» **Records drawn from a dataset**
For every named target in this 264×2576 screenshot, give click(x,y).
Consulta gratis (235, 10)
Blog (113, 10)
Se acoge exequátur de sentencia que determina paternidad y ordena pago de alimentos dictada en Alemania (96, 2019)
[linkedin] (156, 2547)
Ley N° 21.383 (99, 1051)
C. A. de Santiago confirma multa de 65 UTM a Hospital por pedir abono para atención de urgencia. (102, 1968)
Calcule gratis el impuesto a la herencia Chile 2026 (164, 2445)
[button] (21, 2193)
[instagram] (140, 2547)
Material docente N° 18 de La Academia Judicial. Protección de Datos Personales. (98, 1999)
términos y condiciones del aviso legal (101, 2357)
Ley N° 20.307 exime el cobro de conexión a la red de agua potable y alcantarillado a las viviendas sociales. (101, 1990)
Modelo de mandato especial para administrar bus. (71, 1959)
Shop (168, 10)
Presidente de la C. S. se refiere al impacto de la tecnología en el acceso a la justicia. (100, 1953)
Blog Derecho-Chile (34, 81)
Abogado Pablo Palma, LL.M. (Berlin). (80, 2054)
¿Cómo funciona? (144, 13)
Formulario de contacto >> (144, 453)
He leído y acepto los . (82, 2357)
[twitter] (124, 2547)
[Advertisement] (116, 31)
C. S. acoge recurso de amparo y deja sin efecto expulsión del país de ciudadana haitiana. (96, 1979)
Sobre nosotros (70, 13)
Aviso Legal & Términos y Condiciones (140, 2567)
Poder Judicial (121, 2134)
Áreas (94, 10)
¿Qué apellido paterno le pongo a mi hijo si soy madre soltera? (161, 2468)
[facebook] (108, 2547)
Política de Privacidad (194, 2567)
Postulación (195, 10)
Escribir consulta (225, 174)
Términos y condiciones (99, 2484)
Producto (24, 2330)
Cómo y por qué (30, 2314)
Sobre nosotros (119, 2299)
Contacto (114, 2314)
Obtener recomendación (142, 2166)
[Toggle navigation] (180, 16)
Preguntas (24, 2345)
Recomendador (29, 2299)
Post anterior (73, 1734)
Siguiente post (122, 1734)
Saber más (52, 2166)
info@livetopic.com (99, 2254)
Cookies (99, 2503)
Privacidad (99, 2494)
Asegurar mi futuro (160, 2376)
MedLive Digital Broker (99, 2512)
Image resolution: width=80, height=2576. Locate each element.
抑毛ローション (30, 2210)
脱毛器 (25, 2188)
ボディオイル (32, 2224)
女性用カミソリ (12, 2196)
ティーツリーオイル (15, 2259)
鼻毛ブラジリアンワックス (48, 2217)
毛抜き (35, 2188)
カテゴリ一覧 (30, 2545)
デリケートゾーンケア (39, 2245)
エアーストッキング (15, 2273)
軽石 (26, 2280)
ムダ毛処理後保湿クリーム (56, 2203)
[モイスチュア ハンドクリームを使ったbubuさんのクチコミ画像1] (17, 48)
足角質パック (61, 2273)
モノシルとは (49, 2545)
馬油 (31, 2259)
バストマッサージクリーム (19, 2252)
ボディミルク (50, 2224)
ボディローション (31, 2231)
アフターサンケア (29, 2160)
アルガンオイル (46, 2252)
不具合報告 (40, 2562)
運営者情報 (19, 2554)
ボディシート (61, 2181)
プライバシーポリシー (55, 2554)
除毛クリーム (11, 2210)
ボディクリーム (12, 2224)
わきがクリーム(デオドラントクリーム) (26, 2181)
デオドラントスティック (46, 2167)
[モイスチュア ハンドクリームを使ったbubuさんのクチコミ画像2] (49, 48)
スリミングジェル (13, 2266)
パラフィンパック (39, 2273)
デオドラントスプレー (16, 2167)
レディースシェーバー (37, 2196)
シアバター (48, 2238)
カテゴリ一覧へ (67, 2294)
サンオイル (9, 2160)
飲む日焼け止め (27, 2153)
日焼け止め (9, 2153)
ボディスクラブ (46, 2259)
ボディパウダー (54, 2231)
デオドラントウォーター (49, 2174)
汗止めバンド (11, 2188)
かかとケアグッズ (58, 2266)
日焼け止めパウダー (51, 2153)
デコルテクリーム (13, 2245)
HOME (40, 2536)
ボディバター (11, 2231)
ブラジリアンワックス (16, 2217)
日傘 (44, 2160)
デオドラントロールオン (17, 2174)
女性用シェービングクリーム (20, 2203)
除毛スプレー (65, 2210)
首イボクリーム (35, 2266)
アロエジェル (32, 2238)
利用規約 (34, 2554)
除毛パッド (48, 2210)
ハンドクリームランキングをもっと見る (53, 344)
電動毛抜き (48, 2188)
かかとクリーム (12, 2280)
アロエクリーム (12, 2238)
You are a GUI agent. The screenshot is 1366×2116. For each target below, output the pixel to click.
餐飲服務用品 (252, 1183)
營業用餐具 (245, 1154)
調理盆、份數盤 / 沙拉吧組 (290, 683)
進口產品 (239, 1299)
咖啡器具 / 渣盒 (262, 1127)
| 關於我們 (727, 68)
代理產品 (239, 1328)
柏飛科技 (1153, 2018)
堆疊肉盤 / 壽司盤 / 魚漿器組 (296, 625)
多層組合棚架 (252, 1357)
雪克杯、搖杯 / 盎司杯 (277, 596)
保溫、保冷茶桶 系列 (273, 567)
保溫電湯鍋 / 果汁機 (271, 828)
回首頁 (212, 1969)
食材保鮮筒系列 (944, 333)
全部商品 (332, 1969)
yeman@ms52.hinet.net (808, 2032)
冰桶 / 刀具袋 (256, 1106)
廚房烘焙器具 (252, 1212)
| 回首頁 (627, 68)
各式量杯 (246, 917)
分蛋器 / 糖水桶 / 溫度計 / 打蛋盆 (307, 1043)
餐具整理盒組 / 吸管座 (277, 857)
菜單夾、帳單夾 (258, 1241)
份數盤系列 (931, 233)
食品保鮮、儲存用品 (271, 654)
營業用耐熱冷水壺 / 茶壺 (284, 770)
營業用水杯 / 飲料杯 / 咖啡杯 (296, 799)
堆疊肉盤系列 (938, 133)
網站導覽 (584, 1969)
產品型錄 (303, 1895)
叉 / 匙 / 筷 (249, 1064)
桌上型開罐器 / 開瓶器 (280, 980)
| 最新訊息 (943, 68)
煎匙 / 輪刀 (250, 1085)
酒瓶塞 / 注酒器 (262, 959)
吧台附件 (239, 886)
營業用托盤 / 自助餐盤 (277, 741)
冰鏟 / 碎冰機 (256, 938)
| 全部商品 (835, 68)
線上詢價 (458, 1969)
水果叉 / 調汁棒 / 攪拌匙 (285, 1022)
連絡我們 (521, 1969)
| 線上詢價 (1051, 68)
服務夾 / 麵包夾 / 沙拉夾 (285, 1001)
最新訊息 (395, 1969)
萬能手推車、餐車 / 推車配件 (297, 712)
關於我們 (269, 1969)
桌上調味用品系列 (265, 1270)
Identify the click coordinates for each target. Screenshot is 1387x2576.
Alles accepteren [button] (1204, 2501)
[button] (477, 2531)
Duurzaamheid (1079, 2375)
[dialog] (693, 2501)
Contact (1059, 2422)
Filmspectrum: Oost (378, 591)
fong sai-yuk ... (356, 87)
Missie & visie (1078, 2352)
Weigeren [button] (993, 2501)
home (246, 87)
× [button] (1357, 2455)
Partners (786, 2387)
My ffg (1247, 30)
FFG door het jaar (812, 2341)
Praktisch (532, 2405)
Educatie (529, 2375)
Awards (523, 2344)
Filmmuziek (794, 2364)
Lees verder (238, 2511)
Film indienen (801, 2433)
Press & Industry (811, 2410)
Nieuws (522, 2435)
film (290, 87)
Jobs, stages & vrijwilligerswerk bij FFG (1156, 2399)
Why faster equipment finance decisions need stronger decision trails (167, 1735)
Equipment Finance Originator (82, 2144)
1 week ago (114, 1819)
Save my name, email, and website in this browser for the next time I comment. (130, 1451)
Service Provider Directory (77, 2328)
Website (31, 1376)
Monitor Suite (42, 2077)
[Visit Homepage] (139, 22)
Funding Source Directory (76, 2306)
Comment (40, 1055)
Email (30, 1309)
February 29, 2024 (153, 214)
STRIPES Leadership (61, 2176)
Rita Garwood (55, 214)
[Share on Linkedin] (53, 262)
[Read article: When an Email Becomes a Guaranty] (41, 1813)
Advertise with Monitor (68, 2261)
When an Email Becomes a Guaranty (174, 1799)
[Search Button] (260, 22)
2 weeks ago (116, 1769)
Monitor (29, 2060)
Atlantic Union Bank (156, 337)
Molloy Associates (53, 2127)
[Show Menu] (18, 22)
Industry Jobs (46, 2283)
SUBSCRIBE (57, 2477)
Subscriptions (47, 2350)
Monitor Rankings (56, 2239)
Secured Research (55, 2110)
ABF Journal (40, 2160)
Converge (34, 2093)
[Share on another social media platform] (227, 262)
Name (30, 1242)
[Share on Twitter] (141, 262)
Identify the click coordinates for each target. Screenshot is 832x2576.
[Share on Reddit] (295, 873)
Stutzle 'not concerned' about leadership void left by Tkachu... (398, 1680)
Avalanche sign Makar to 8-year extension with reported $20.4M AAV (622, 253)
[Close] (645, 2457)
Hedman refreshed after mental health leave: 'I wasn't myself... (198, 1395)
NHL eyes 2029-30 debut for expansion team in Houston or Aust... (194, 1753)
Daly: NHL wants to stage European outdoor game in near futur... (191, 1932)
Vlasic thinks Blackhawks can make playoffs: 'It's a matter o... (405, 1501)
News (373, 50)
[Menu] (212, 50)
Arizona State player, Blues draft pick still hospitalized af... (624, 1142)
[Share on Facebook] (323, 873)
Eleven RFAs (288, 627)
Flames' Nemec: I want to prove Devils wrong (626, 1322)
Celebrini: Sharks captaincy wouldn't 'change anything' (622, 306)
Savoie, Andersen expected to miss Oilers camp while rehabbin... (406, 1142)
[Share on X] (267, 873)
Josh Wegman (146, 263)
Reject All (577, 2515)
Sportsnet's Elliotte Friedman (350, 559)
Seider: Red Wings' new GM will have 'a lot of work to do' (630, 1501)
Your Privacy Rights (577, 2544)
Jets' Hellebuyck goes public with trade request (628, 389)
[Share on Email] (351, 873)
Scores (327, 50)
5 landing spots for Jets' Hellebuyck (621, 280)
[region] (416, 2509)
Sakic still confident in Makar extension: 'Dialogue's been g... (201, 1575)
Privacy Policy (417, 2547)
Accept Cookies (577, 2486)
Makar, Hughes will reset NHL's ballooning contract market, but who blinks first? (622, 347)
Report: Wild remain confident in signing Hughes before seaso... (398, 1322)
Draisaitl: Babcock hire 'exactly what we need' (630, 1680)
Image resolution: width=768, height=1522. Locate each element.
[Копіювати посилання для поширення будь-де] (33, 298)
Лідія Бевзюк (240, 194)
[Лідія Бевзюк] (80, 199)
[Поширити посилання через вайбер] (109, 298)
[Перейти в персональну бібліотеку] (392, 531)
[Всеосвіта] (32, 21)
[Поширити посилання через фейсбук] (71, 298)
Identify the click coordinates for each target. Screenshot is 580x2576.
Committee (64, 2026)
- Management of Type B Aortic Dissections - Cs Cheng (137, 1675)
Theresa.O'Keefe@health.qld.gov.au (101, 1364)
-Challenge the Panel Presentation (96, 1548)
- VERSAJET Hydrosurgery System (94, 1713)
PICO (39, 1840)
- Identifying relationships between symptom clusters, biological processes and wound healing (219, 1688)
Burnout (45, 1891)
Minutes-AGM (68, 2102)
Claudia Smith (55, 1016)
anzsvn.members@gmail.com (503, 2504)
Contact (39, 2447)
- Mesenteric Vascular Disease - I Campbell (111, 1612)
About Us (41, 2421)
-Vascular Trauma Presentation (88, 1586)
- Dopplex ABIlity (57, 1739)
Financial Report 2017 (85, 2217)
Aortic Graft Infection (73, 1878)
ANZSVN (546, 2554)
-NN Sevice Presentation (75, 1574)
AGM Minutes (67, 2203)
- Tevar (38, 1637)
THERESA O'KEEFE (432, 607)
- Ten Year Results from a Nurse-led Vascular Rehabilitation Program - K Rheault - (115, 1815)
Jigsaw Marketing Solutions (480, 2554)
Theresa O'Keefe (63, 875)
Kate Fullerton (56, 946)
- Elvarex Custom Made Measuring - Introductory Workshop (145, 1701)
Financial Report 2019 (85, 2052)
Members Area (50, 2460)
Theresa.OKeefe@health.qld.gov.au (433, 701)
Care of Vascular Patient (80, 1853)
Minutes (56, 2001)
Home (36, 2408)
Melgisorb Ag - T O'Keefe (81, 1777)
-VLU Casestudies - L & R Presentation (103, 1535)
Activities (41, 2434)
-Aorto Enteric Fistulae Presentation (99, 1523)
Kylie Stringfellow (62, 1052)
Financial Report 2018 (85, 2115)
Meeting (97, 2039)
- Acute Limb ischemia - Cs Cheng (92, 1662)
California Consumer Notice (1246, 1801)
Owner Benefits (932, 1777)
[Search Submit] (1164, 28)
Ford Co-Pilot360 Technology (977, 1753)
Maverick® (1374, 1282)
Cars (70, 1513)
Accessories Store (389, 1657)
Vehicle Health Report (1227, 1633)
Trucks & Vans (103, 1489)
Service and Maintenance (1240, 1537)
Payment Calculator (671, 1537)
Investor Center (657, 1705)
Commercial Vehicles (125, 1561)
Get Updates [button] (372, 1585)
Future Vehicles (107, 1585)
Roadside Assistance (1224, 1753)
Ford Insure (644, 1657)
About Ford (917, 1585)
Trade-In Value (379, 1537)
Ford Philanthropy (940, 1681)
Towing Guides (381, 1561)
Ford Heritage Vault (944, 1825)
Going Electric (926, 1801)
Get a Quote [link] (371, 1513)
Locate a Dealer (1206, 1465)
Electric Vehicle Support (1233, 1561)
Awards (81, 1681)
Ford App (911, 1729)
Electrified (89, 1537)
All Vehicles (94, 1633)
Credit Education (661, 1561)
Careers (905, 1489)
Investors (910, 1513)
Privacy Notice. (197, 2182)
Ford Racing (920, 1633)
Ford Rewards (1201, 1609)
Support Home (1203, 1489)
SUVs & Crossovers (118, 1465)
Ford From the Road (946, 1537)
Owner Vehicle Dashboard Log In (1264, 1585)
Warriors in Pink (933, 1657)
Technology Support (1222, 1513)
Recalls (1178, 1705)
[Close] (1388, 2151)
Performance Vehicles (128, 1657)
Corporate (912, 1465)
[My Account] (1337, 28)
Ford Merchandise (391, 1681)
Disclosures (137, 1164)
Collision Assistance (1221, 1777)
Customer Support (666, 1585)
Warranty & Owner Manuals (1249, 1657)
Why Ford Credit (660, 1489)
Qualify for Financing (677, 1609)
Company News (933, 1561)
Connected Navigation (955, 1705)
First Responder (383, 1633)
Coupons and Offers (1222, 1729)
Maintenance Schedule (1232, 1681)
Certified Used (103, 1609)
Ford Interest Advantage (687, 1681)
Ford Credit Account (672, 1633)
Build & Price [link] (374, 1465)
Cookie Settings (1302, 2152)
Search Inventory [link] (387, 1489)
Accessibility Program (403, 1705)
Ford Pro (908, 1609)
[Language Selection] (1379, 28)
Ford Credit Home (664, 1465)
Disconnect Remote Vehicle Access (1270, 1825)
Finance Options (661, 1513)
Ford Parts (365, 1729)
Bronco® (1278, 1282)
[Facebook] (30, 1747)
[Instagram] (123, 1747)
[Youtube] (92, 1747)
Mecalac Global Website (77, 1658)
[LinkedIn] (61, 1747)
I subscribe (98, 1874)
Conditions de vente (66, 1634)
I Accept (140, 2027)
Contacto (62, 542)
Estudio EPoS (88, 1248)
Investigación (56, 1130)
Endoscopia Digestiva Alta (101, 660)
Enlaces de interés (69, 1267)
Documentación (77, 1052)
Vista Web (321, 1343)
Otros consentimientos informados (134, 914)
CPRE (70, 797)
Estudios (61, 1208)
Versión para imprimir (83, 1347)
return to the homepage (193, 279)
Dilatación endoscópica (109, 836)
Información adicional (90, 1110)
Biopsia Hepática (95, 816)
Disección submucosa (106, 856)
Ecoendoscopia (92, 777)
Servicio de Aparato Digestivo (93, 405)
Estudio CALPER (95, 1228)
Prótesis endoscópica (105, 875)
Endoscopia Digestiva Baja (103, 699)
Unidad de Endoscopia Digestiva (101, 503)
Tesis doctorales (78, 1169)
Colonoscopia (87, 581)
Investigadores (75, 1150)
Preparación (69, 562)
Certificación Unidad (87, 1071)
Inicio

» **Task brief**
Retype exactly the lines above, from the one with "Theresa.O'Keefe@health.qld.gov.au (101, 1364)" through the one with "Melgisorb Ag - T O'Keefe (81, 1777)", inclusive.

» **Answer area**
Theresa.O'Keefe@health.qld.gov.au (101, 1364)
-Challenge the Panel Presentation (96, 1548)
- VERSAJET Hydrosurgery System (94, 1713)
PICO (39, 1840)
- Identifying relationships between symptom clusters, biological processes and wound healing (219, 1688)
Burnout (45, 1891)
Minutes-AGM (68, 2102)
Claudia Smith (55, 1016)
anzsvn.members@gmail.com (503, 2504)
Contact (39, 2447)
- Mesenteric Vascular Disease - I Campbell (111, 1612)
About Us (41, 2421)
-Vascular Trauma Presentation (88, 1586)
- Dopplex ABIlity (57, 1739)
Financial Report 2017 (85, 2217)
Aortic Graft Infection (73, 1878)
ANZSVN (546, 2554)
-NN Sevice Presentation (75, 1574)
AGM Minutes (67, 2203)
- Tevar (38, 1637)
THERESA O'KEEFE (432, 607)
- Ten Year Results from a Nurse-led Vascular Rehabilitation Program - K Rheault - (115, 1815)
Jigsaw Marketing Solutions (480, 2554)
Theresa O'Keefe (63, 875)
Kate Fullerton (56, 946)
- Elvarex Custom Made Measuring - Introductory Workshop (145, 1701)
Financial Report 2019 (85, 2052)
Members Area (50, 2460)
Theresa.OKeefe@health.qld.gov.au (433, 701)
Care of Vascular Patient (80, 1853)
Minutes (56, 2001)
Home (36, 2408)
Melgisorb Ag - T O'Keefe (81, 1777)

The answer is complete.